J’ai vu ma naissance phygitale commencer probablement dans les années 1994, avec la création des premiers cookies. J’ai vu ce simple clic que j’ai effectué sur une page web être enregistré puis exploité pour me « faciliter la vie d’internaute ».
J’ai vu ma croissance accompagnée par
des algorithmes simples, qui ont commencé à me proposer plusieurs chemins que je pouvais suivre ou non pour assouvir mes besoins.
J’ai vu, à mesure que je grandissais, mes clics nourrir les algorithmes pour les aider à grandir et à me comprendre.
J’ai vu mon père m’acheter mon premier CD de musique techno, « The First Rebirth », en 1994.
J’ai vu ma curiosité s’éveiller et j’ai continué de grandir, de cliquer par ici, cliquer par là.
J’ai vu la création de mon compte Facebook en 2007, nous étions entrés dans le Web 2.0.
J’ai vu un ami m’interpeller me demandant pourquoi j’avais cliqué sur le « Like » d’une de ses amies.
J’ai vu cette foule de gens se prendre en photo pour réaliser un selfie afin de le partager au monde entier et récolter la récompense du nombre de « likes ».
J’ai vu ces gens s’arrêter de vivre un instant pour privilégier une amélioration de leur profil Facebook, une amélioration de leur vie digitale.

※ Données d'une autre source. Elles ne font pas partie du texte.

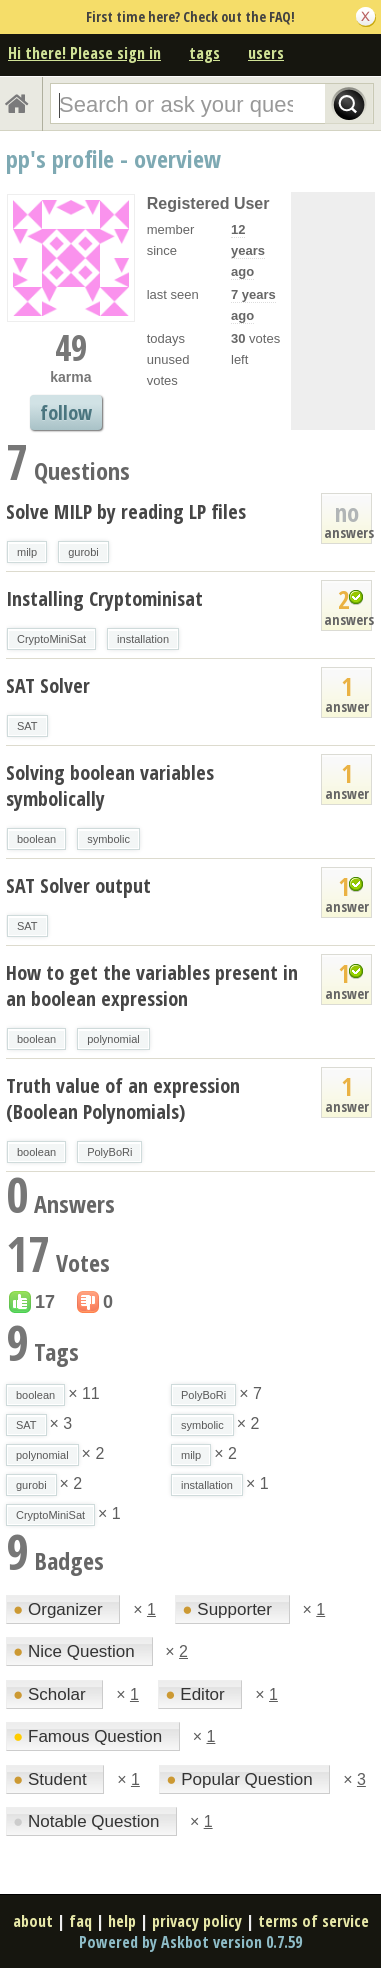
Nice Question (76, 1651)
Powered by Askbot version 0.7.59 (190, 1942)
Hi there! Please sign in (84, 53)
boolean (36, 839)
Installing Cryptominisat (104, 598)
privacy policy (197, 1921)
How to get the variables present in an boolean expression (152, 985)
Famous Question (90, 1736)
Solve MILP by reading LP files (126, 511)
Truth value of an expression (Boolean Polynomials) (123, 1098)
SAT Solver (48, 685)
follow (66, 412)
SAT (27, 726)
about (33, 1921)
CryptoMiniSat (51, 639)
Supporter (229, 1609)
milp (27, 552)
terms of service (313, 1921)
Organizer (60, 1609)
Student (52, 1779)
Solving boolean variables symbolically (110, 785)
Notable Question (88, 1821)
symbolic (108, 839)
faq (80, 1921)
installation (143, 639)
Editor (197, 1694)
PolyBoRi (109, 1152)
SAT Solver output (78, 885)
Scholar (51, 1694)
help (122, 1921)
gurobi (83, 552)
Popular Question (241, 1779)
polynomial (113, 1039)
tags (204, 53)
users (266, 53)
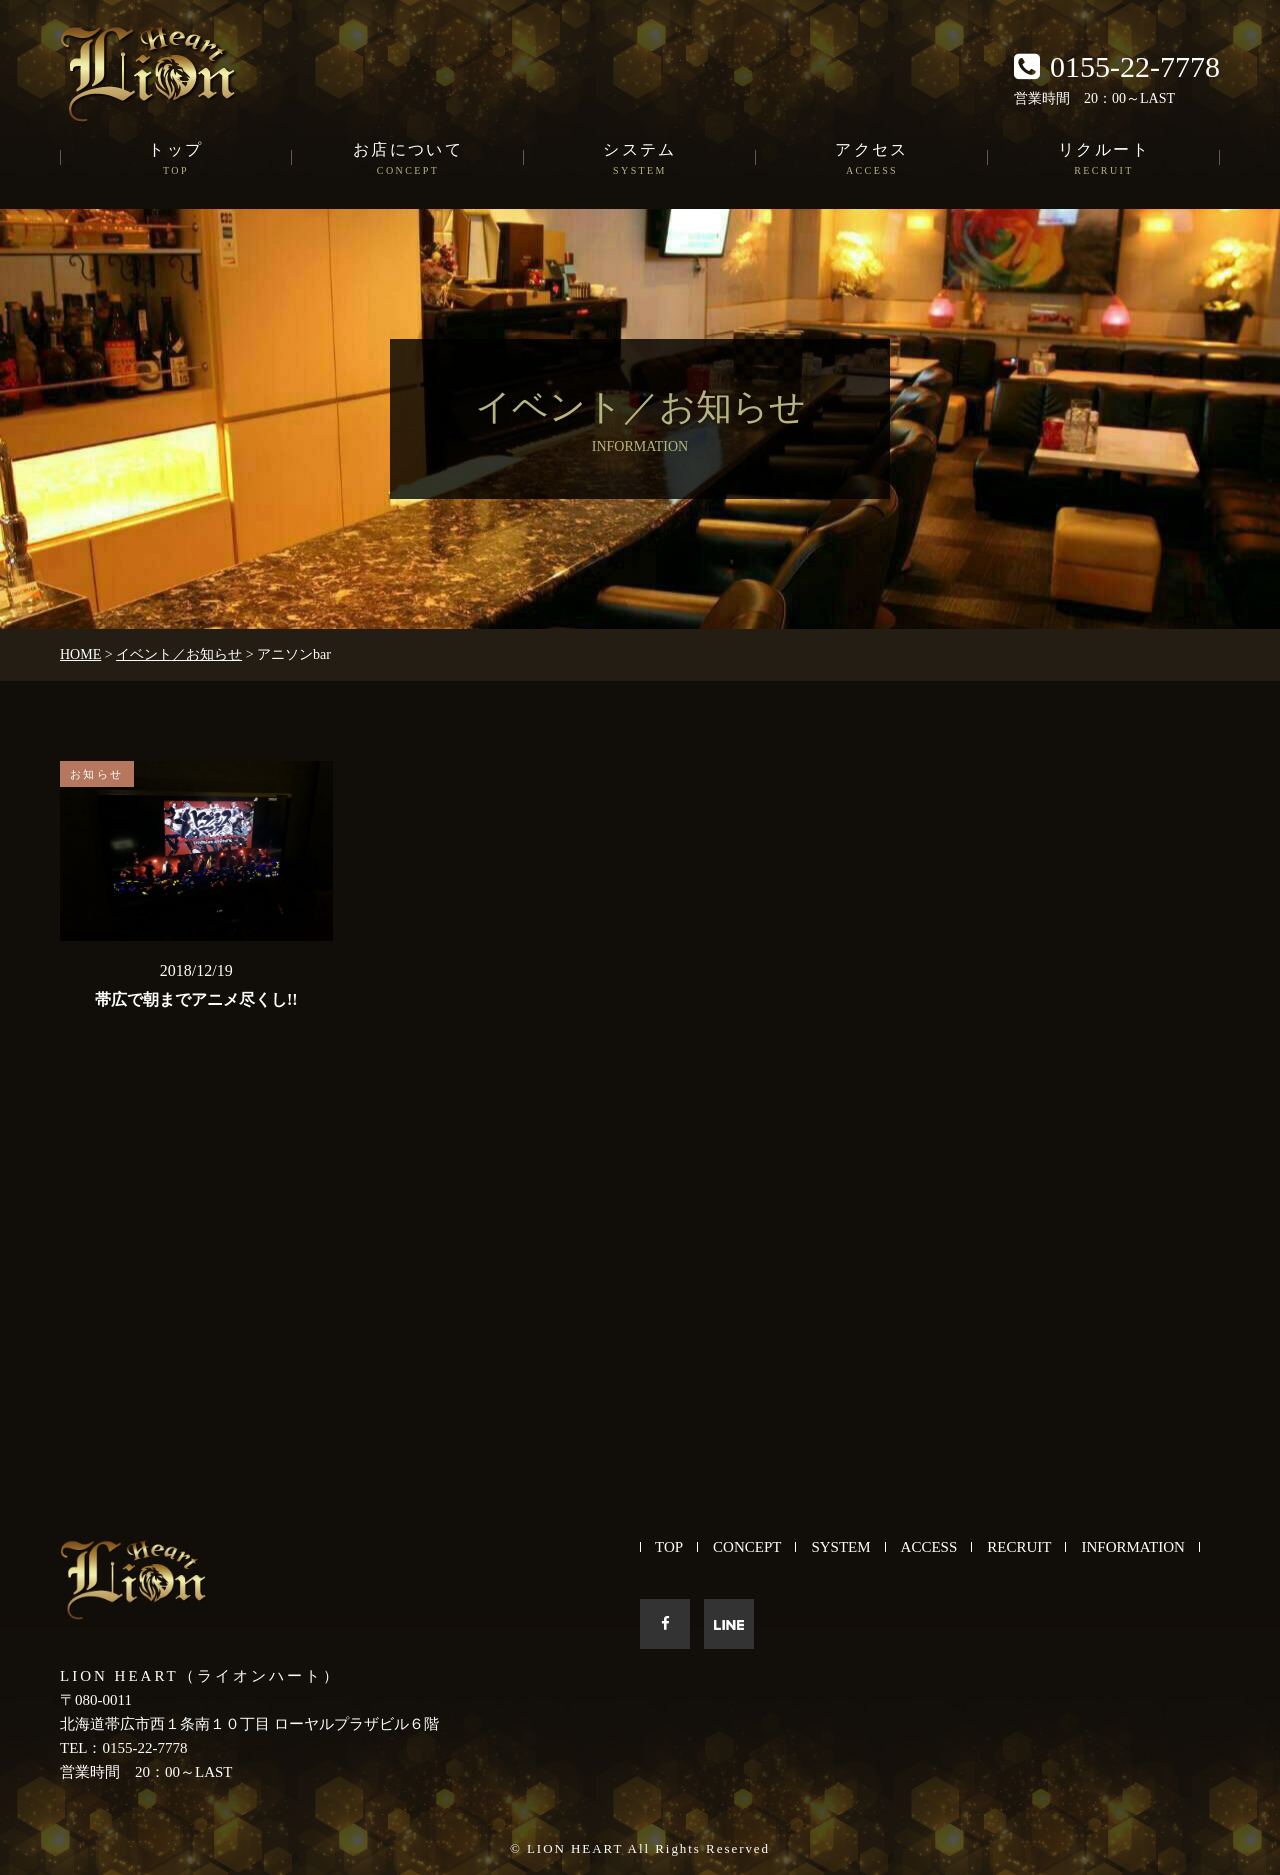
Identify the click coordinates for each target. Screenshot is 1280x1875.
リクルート (1104, 160)
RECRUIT (1019, 1547)
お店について (408, 160)
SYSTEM (840, 1547)
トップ (176, 160)
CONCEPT (747, 1547)
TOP (669, 1547)
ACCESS (929, 1547)
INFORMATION (1132, 1547)
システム (640, 160)
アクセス (872, 160)
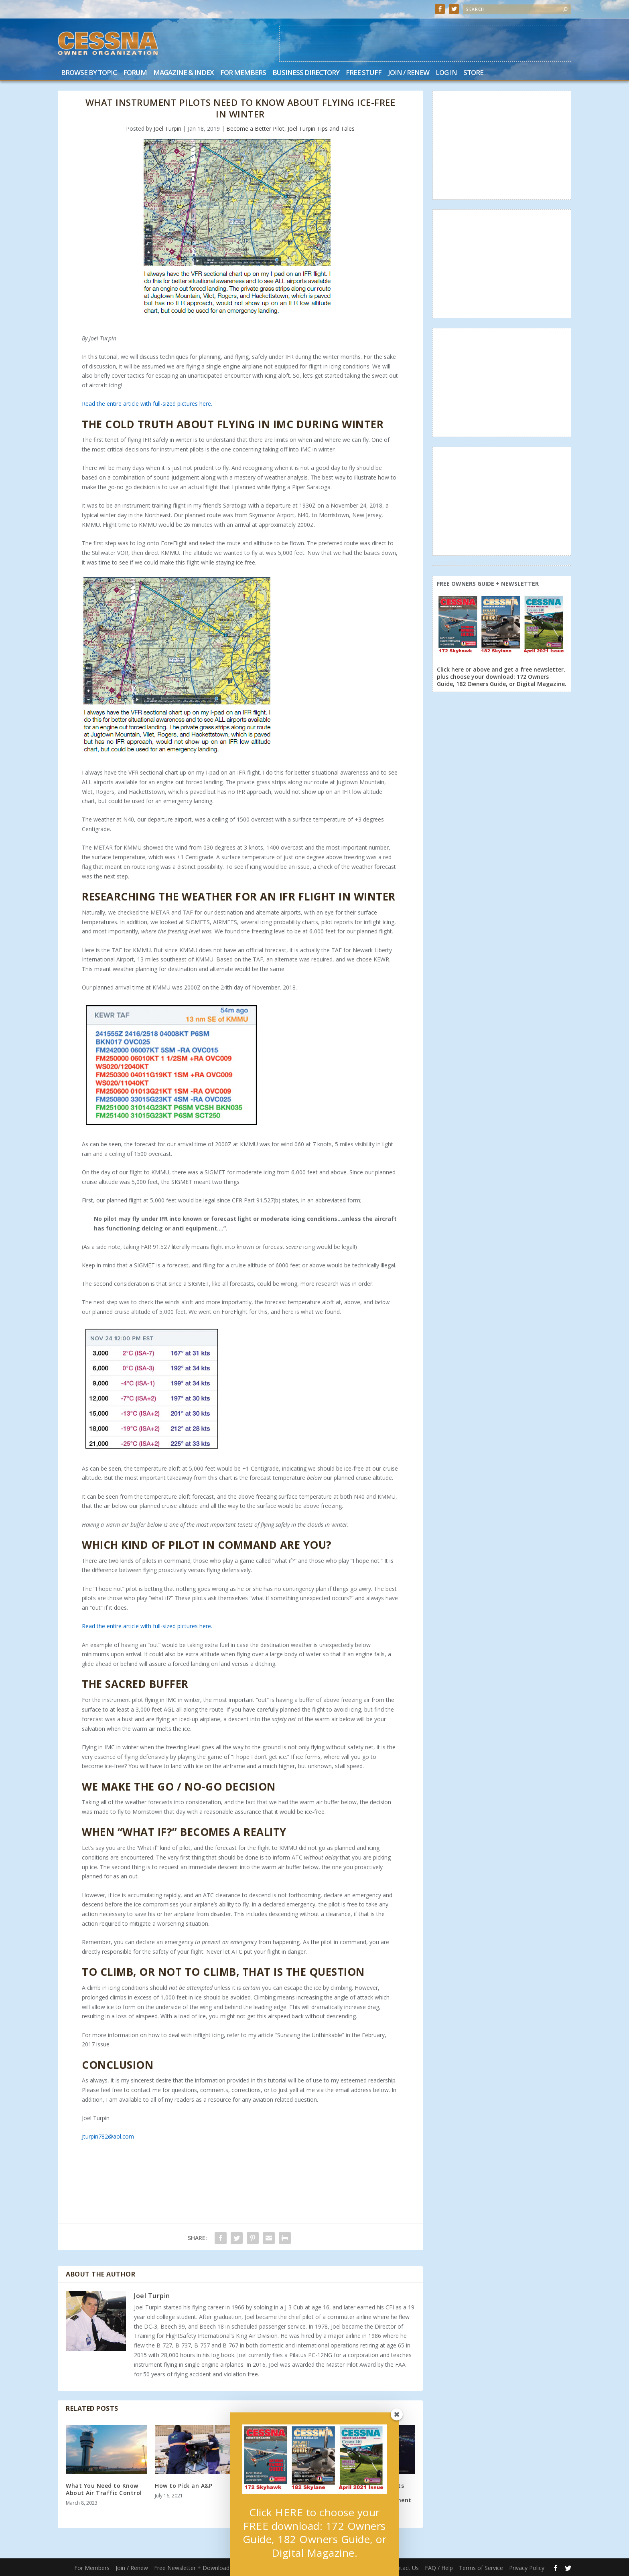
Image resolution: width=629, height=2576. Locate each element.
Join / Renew (408, 73)
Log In (446, 73)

J’ai vu ces gens encore plus heureux dans leurs bureaux par le nombre de « likes » reçus sur leurs photos de vacances ou pleurer et se suicider pour le contraire.
J’ai vu toutes ces personnes,
nuques baissées, marchant dans la rue, en sachant exactement où aller et comment se déplacer pour gagner du temps.
J’ai vu ces gens heureux du bien que procurait un bain d’écran lumineux, hypnotique.
J’ai vu les algorithmes progresser, se nourrissant de nos clics, de nos informations, en échange d’une vie optimisée, sans anicroches, sans problèmes de choix.
J’ai vu ces personnes discuter au café de l’incroyable, disant : « J’ai pensé à quelque chose et c’est apparu sur Internet, comme si j’étais écouté en permanence. »
J’ai vu ces voyageurs avec le sourire, à la queue leu leu, emprunter des routes de campagne en voiture, en coupant par les champs de boue, pour gagner deux minutes.
J’ai vu, en 2023, à la création de mon compte YouTube Music sa proposition d’écouter comme premier titre, « The First Rebirth », un morceau que j’avais complètement oublié depuis 30 ans.
J’ai vu que l’incroyable ne soulevait plus d’interrogation, tant l’évidence était devenue une partie intégrante de notre réalité quotidienne, « comme dans Matrix ».
J’ai vu mon inquiétude grandir quand j’ai demandé à ChatGPT de m’écrire le texte que vous lisez.
J’ai vu que vous aurez été trois à lire ce texte, car il n’intéresse pas l’algorithme et ne vous procurera aucun sourire.
J’ai vu que demain, je ne demanderai plus à mon ChatGPT personnalisé de m’écrire ce texte, car il l’aura déjà écrit et publié avant même que je le lui demande.
J’ai vu que je souris en regardant le lisse de ma vie
J’ai vu que je suis devenu un être phygital., malgré moi.